→ Problem description: Reproduce everything from the line containing "The height and width of the screenshot is (741, 1397)." down to the end of the rows, swapping "coordinates" for "location" and leaving all else unchanged.

→ Provided records:
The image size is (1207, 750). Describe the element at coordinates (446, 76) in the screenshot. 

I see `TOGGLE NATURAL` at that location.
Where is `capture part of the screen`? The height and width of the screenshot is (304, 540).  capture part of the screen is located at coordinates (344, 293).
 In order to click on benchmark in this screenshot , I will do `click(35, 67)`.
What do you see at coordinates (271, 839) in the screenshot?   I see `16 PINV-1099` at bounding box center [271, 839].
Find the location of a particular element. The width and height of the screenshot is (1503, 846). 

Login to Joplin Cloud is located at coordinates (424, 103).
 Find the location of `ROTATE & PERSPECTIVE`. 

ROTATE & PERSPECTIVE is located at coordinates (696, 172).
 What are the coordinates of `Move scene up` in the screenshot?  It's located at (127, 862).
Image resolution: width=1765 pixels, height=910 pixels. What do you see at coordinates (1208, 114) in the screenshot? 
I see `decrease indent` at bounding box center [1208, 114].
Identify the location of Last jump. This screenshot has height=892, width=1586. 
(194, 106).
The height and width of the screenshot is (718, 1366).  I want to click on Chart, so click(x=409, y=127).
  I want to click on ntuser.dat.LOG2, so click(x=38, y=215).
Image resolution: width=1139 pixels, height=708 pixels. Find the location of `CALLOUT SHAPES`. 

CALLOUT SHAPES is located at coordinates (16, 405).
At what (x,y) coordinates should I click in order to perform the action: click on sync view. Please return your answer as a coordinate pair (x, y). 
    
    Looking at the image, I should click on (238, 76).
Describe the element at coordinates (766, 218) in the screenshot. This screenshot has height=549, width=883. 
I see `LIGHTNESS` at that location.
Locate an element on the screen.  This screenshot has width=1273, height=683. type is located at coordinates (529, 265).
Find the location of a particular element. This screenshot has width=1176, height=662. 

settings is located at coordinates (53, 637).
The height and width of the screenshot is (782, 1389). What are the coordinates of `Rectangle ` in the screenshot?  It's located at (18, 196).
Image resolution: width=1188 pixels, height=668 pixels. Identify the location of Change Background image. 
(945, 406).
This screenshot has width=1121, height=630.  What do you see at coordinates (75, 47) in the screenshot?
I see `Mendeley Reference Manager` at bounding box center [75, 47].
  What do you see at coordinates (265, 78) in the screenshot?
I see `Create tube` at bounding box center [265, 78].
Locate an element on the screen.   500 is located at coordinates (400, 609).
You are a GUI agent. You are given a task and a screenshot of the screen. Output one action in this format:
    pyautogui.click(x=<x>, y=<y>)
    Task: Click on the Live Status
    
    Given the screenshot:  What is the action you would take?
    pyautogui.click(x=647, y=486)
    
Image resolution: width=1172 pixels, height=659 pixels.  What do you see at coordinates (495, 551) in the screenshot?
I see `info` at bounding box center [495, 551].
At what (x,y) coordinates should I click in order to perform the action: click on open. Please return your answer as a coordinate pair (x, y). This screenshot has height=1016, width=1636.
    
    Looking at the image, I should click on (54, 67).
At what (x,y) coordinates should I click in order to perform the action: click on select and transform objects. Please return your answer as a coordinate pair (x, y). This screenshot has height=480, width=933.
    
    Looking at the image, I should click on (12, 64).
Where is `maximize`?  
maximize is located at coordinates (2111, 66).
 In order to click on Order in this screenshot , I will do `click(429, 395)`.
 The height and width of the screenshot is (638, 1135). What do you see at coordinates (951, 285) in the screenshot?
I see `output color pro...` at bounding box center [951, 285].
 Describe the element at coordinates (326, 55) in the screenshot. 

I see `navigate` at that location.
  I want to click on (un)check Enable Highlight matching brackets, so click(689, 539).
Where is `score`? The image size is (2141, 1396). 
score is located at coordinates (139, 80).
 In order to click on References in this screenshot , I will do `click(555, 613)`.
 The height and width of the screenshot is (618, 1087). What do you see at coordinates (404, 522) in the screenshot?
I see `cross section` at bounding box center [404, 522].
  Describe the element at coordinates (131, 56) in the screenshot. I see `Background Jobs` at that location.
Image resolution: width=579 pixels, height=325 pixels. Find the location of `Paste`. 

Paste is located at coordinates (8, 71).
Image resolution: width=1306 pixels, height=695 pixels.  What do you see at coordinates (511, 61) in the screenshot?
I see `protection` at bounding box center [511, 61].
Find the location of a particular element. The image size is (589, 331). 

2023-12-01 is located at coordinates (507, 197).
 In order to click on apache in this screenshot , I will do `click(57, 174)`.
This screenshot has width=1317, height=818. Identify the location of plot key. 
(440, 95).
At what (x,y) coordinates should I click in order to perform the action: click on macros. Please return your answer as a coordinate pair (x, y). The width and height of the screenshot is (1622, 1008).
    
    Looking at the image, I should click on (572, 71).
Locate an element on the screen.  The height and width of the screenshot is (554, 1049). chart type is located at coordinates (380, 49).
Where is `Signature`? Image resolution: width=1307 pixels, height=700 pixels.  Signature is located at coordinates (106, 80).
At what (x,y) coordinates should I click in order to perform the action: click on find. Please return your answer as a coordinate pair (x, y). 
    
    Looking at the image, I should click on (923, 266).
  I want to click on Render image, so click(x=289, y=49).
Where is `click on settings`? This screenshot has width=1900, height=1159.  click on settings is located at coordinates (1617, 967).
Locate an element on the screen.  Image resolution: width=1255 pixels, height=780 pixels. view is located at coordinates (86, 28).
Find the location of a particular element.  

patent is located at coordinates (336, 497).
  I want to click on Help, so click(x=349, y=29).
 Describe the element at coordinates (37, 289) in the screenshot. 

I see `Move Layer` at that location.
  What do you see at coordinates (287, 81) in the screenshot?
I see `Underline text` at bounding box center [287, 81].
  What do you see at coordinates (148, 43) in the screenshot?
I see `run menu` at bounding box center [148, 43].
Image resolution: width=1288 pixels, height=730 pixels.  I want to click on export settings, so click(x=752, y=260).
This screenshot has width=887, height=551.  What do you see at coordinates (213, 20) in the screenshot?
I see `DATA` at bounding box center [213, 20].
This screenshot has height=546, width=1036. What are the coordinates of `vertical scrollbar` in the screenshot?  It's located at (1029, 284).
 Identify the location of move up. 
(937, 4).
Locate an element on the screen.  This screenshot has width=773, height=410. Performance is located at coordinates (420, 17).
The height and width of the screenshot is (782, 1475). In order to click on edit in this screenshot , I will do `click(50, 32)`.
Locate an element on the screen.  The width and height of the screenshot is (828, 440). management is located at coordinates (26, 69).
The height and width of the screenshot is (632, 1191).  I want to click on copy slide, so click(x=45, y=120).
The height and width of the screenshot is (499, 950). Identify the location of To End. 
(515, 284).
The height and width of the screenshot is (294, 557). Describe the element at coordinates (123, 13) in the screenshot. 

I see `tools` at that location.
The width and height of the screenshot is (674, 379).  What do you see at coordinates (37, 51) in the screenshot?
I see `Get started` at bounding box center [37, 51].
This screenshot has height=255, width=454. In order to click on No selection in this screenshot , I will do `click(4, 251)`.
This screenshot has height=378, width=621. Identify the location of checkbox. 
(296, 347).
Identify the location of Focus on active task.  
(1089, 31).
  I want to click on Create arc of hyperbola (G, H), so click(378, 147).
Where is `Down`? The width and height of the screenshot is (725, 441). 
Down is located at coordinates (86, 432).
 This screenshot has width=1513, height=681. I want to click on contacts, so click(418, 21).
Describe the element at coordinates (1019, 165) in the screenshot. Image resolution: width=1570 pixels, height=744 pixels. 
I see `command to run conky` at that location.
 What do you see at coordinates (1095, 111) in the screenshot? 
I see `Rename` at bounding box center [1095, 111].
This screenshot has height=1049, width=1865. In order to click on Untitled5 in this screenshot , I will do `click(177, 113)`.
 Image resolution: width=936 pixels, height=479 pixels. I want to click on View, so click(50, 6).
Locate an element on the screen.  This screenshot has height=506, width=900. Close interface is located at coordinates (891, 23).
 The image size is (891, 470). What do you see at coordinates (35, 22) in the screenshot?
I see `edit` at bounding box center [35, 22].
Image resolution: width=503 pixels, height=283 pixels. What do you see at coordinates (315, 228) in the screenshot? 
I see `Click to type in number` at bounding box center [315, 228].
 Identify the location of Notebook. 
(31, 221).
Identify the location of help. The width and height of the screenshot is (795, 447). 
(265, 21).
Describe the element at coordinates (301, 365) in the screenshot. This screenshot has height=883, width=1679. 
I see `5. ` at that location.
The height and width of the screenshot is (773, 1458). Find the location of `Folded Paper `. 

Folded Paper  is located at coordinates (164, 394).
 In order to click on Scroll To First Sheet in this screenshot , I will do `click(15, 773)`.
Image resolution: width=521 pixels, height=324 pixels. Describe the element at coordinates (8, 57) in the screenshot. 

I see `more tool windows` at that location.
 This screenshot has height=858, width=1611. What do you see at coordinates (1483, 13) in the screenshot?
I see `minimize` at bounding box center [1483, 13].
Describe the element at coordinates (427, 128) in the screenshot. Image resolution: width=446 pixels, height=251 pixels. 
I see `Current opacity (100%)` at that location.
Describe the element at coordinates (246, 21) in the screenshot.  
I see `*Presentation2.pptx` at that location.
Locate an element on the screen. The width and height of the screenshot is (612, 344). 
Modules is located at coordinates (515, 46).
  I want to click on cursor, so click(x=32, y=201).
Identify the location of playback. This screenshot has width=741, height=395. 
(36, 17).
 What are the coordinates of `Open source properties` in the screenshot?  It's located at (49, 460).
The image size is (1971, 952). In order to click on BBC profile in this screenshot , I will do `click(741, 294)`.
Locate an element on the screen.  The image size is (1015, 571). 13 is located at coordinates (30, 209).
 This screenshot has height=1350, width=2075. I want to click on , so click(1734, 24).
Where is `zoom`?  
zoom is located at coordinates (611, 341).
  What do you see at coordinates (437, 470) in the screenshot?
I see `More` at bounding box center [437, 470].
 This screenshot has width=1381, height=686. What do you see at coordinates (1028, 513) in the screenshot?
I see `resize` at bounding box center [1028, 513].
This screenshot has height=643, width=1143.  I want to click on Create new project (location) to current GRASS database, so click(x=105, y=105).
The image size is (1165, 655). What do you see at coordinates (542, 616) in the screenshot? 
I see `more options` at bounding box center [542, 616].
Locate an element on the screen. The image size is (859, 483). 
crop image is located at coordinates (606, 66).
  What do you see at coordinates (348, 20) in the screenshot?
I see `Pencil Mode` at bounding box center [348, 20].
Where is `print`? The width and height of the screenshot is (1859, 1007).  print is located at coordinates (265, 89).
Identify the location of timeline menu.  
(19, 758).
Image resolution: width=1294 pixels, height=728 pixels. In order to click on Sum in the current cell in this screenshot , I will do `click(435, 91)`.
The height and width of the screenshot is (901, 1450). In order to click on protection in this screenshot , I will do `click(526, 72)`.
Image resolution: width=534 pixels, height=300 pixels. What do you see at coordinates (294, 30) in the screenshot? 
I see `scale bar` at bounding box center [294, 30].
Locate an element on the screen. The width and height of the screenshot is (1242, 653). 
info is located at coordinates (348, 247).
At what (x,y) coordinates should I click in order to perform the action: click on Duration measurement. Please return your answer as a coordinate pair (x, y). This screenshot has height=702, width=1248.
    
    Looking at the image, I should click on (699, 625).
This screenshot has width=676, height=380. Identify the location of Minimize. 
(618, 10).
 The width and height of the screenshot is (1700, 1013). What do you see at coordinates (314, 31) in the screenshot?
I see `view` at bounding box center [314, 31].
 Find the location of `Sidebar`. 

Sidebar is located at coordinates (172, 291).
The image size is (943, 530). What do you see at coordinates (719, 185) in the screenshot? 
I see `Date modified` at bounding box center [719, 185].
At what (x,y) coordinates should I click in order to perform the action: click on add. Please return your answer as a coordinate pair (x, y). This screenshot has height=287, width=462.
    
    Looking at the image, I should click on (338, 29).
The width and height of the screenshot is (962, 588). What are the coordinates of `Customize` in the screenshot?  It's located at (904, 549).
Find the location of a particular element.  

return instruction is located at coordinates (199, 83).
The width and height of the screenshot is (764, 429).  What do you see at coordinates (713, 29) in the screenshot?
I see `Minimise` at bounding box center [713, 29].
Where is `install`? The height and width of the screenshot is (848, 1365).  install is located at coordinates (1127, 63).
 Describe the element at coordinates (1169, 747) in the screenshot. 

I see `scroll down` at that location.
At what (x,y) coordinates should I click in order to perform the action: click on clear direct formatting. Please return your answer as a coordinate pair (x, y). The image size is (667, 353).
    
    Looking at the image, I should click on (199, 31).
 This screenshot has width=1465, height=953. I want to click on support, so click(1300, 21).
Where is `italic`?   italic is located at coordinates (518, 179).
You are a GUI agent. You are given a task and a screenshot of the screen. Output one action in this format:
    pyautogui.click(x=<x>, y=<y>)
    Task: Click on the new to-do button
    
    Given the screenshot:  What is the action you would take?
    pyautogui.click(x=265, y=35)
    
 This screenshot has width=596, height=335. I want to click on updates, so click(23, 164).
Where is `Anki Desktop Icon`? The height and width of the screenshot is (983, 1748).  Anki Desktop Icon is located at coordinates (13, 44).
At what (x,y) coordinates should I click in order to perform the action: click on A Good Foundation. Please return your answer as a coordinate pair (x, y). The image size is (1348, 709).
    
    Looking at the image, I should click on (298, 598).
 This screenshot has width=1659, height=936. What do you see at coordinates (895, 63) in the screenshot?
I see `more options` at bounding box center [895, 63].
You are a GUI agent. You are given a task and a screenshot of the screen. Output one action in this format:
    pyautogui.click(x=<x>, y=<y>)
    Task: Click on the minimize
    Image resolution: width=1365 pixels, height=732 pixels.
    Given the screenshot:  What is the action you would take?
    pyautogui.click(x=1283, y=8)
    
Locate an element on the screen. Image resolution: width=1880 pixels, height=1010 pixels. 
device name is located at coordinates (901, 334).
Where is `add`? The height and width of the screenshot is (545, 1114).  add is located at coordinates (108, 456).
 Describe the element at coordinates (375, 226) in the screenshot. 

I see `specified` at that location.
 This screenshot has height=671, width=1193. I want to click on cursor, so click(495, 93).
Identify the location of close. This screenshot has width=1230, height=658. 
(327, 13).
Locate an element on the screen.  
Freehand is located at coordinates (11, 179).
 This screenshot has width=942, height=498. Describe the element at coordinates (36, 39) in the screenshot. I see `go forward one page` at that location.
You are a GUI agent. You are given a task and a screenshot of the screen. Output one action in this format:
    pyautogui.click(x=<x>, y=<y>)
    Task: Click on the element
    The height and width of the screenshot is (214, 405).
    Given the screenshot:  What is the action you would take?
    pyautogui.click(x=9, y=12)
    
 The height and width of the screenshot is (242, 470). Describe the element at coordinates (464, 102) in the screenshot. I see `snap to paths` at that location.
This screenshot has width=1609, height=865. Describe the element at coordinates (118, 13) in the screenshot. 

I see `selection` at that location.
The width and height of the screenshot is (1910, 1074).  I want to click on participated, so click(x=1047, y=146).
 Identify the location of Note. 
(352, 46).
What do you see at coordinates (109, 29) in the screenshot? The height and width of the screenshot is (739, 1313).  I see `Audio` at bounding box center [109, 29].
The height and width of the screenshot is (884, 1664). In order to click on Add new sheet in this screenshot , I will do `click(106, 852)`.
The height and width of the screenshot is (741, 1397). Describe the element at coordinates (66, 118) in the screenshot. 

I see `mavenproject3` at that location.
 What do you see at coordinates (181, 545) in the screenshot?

→ Task response:
The height and width of the screenshot is (741, 1397). Describe the element at location (66, 118) in the screenshot. 

I see `mavenproject3` at that location.
 What do you see at location (181, 545) in the screenshot?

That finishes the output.